Аккуратно сложив дорожку, я кладу ее рядом с маминой фотографией: ей столько же лет, сколько мне сейчас, она улыбается — по правде, а не натужно, как я, на ней ярко-синее платье, голубые глаза сияют. Девочка на снимке внимательно меня слушает, и я стараюсь изо всех сил, но чем дальше играю, тем больше ее разочаровываю и в конце концов перестаю на нее смотреть. Я начинаю с гамм — это как алфавит, я повторяю их снова и снова, стараюсь правильно ставить большой палец, округлять кисть и держать ровный темп. Потом настает черед арпеджио — играть их трудно, потому что у меня маленькие руки. Наконец я открываю альбом с заданными отрывками и совсем падаю духом: мисс Келли исчеркала все страницы фиолетовой ручкой. Она отметила дугами фразировку, обвела дуате и подчеркнула рр для pianissimo — на прошлой неделе я играла слишком громко: и вот теперь я вижу только свои ошибки и собственную посредственность. Ни на что я не способна, только и делаю, что все порчу.

Вначале, когда бабушка мне только купила этот альбом, я наслаждалась, переворачивая чистые, свежие страницы. Я разглядывала иллюстрацию к пьесе «Эдельвейс» (девочка наклонилась понюхать эти альпийские цветы), и воображала, как прекрасны цветочки-звездочки в обрамлении зеленых листьев, как блестит снег на вершине горы. Девочка на картинке была именно такой, какой я мечтала быть: милая крошка с длинными прямыми волосами в широкой юбке в сборку, белой кофточке и безупречно-чистых носках и туфельках. Мне очень нравились слова этой песни:

Эдельвейс, эдельвейс, нашим символом будь, Белоснежный и чистый цветок. Тем, кто любит тебя, шлешь ты легкий кивок, Нежный венчик склоняя на грудь.

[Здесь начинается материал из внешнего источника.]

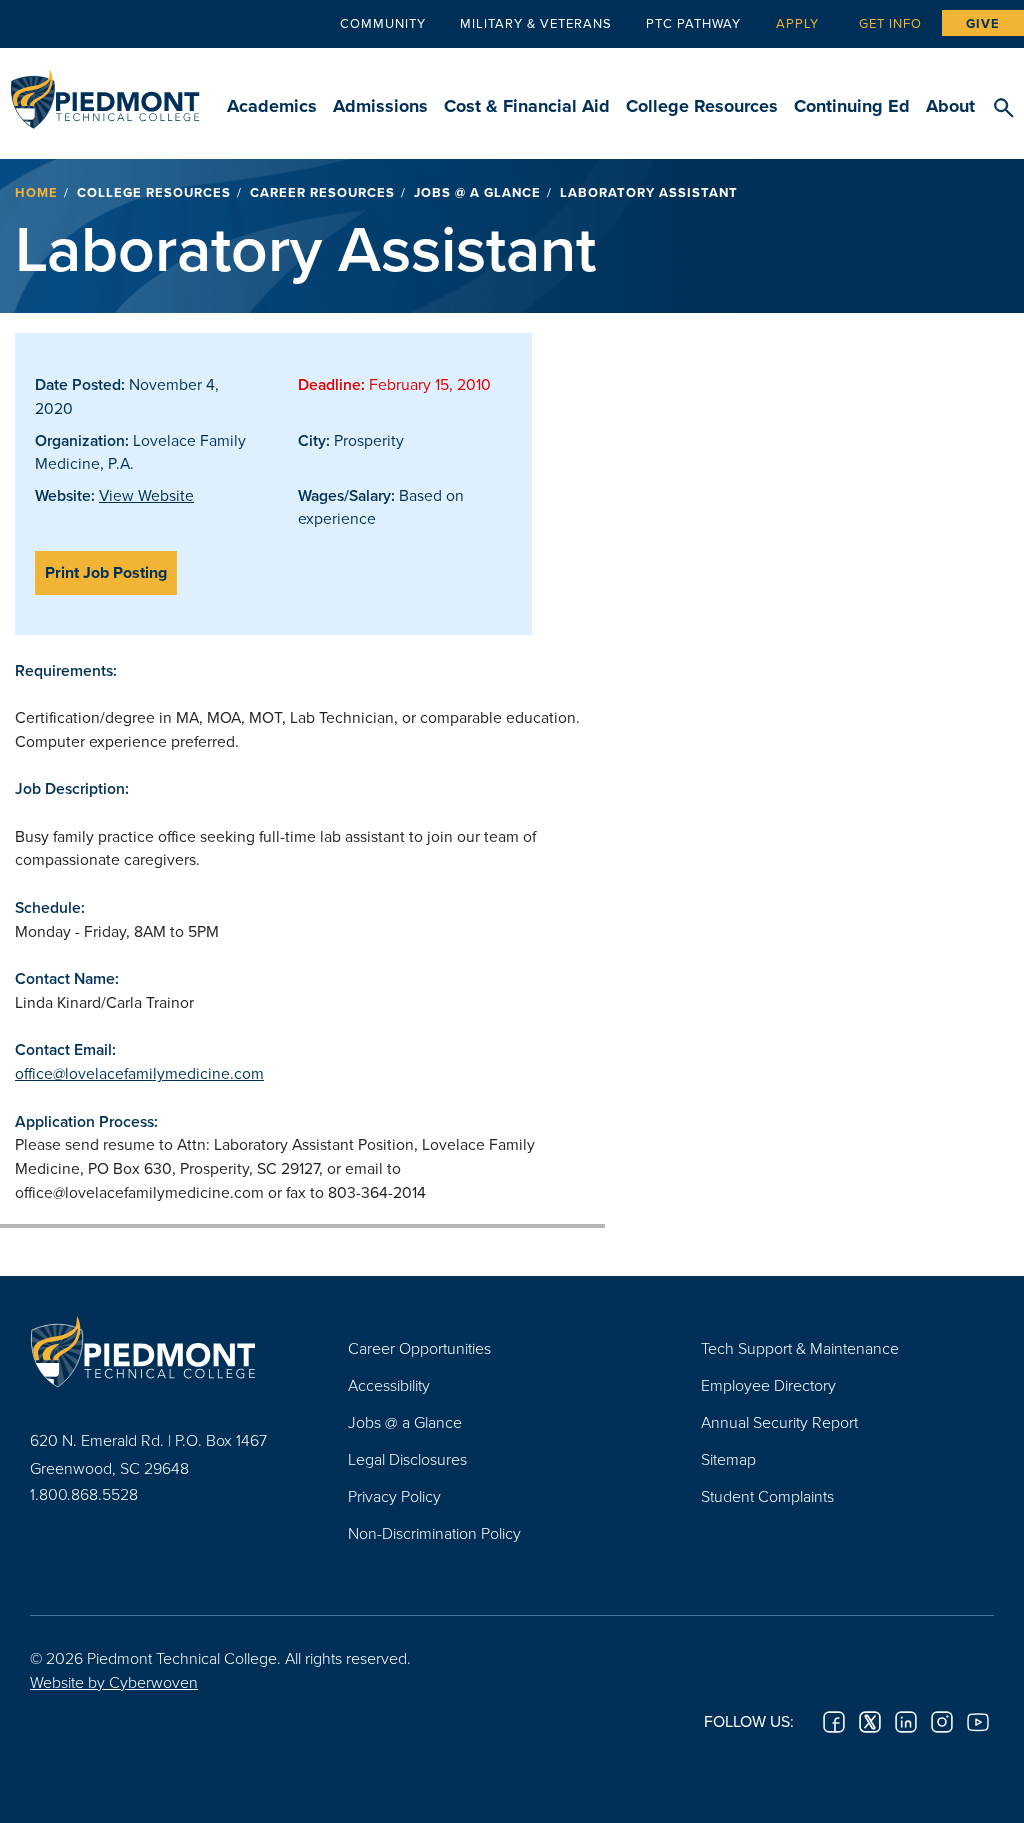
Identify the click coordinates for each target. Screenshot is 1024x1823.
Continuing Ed (852, 106)
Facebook (834, 1722)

Мало-помалу пьесу испортили мои бесчисленные неотвязные ошибки: мисс Келли исчеркала всю страницу — и даже рисунок! — своей дурацкой фиолетовой ручкой. Теперь, когда я пытаюсь сыграть «Эдельвейс», у меня ничего не выходит. Каждый такт превращается в грозное препятствие. Я так боюсь ошибиться, что изо всех сил пялюсь в ноты и опаздываю при переходе к следующему такту. Я уже ошиблась, и бабушка кричит из кухни: «Фа-диез, Сэди! Басовый ключ!» (Бабушка когда-то играла на пианино и потому имеет право делать замечания, хотя лично я ни разу не слышала, чтобы она взяла хоть одну ноту.) Я начинаю сначала, но на этот раз моя левая рука забывает, что соль нужно держать до второго такта, я прерываюсь и луплю правой рукой левую, та извиняется: «Прости-прости-прости-я-больше-не-буду», но правая в бешенстве, она кричит: «Мне осточертело твое плохое поведение, я не намерена больше этого терпеть ни одной минуты, поняла?», и левая отползает и возвращается на клавиатуру, бормоча: «Я стараюсь, как могу». — «Что ты сказала?» — грозно переспрашивает правая. «Я сказала, что очень стараюсь», — отвечает правая окрепшим голосом, в конце-то концов, она ведь никого не убила, а всего лишь чуточку раньше, чем положено, отпустила клавишу соль. «Значит, нужно лучше стараться, — вопит правая рука, — потому что твоего „как могу“ явно недостаточно!» Весь этот разговор длится долю секунды, бабушка ничего не замечает, и я снова начинаю играть. Когда ошибается правая рука, левая не имеет права на нее кидаться, она указывает на ошибку и ворчит, но не отчитывает. Вся левая половина моего тела находится в подчиненном положении — из-за родинки. (У мамы в Йорквилле тоже есть пианино, и она не только никогда не опускает крышку, но и нотами не пользуется. Она берет аккорды, когда поет, а когда не поет — курит, хотя бабушка называет эту привычку отвратительной.)